■ TASK PROMPT ■
Locate the line containing "Expand the Konziliare Versammlung entry", then please write out that line and all the lines below it in the entries exactly.

+---+

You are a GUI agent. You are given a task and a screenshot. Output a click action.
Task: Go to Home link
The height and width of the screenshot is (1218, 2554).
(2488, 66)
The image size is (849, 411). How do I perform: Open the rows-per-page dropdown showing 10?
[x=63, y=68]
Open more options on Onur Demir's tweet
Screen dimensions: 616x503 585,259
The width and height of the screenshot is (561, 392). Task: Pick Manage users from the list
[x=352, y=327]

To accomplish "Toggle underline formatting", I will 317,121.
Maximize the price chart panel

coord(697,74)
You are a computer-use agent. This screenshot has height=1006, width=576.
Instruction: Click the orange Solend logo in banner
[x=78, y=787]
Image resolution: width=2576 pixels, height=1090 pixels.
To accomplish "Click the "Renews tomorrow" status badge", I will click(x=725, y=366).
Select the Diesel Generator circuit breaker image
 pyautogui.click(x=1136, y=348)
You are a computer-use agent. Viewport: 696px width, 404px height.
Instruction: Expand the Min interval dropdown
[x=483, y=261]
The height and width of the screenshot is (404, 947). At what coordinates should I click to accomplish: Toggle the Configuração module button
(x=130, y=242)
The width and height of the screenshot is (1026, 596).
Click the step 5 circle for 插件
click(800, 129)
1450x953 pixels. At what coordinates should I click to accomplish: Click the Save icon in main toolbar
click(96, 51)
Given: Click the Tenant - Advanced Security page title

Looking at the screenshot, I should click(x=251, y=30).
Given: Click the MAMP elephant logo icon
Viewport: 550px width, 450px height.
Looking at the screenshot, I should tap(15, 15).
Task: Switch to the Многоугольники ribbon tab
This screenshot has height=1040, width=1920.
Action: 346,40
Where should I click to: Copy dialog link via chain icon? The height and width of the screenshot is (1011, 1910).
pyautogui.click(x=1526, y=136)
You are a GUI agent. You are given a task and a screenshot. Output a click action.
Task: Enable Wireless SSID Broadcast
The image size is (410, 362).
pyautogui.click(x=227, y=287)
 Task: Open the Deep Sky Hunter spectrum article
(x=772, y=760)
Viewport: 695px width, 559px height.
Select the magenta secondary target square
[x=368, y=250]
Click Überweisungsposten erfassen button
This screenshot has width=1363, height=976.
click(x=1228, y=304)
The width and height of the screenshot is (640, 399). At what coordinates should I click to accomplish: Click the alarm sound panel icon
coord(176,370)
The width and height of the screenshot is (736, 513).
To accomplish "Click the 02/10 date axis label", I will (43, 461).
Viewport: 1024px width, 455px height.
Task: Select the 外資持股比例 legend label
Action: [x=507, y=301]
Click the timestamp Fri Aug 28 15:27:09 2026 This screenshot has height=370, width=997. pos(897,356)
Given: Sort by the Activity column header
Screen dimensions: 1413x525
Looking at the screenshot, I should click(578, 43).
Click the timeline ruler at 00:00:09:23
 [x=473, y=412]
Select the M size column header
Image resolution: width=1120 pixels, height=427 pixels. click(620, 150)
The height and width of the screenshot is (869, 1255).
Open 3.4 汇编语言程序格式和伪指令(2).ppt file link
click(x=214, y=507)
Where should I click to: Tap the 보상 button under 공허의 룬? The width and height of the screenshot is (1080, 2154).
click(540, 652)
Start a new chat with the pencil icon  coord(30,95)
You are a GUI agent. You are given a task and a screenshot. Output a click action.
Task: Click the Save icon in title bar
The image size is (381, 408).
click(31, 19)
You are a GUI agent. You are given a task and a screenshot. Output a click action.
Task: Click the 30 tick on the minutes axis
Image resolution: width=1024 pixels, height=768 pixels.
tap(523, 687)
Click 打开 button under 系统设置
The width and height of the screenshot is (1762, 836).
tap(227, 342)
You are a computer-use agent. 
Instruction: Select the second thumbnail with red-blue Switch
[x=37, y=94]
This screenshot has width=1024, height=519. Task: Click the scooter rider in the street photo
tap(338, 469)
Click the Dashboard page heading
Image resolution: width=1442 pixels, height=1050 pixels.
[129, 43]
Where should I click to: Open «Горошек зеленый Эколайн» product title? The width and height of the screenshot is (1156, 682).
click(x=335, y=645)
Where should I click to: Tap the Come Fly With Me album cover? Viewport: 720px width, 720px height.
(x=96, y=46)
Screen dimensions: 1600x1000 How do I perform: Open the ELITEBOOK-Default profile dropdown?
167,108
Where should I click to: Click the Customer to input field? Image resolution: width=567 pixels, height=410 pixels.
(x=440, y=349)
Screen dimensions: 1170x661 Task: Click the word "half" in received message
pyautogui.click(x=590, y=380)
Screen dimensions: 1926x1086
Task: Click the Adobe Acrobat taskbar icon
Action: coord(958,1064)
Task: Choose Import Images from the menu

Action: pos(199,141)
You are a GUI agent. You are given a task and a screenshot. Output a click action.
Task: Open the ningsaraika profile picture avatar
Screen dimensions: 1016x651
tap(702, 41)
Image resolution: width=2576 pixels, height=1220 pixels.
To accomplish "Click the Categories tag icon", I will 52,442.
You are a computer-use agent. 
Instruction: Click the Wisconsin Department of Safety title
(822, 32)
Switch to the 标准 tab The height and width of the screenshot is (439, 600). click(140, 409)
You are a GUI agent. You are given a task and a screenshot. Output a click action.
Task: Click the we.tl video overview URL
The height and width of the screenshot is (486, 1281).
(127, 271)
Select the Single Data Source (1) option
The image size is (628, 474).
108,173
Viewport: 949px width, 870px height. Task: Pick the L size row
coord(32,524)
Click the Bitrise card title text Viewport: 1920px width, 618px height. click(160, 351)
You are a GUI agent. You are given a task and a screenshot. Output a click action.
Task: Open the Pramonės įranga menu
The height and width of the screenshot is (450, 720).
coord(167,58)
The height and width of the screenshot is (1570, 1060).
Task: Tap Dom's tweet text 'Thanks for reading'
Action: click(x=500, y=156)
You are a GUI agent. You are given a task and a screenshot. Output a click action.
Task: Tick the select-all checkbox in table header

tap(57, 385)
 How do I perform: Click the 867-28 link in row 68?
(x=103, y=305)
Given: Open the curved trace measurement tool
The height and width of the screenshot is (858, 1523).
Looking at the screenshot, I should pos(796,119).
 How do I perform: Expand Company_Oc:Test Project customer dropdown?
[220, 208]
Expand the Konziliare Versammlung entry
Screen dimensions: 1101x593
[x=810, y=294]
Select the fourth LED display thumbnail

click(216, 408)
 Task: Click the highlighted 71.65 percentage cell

+---+

■ RESPONSE BOX ■
Expand the Konziliare Versammlung entry
Screen dimensions: 1101x593
[x=810, y=294]
Select the fourth LED display thumbnail

click(216, 408)
 Task: Click the highlighted 71.65 percentage cell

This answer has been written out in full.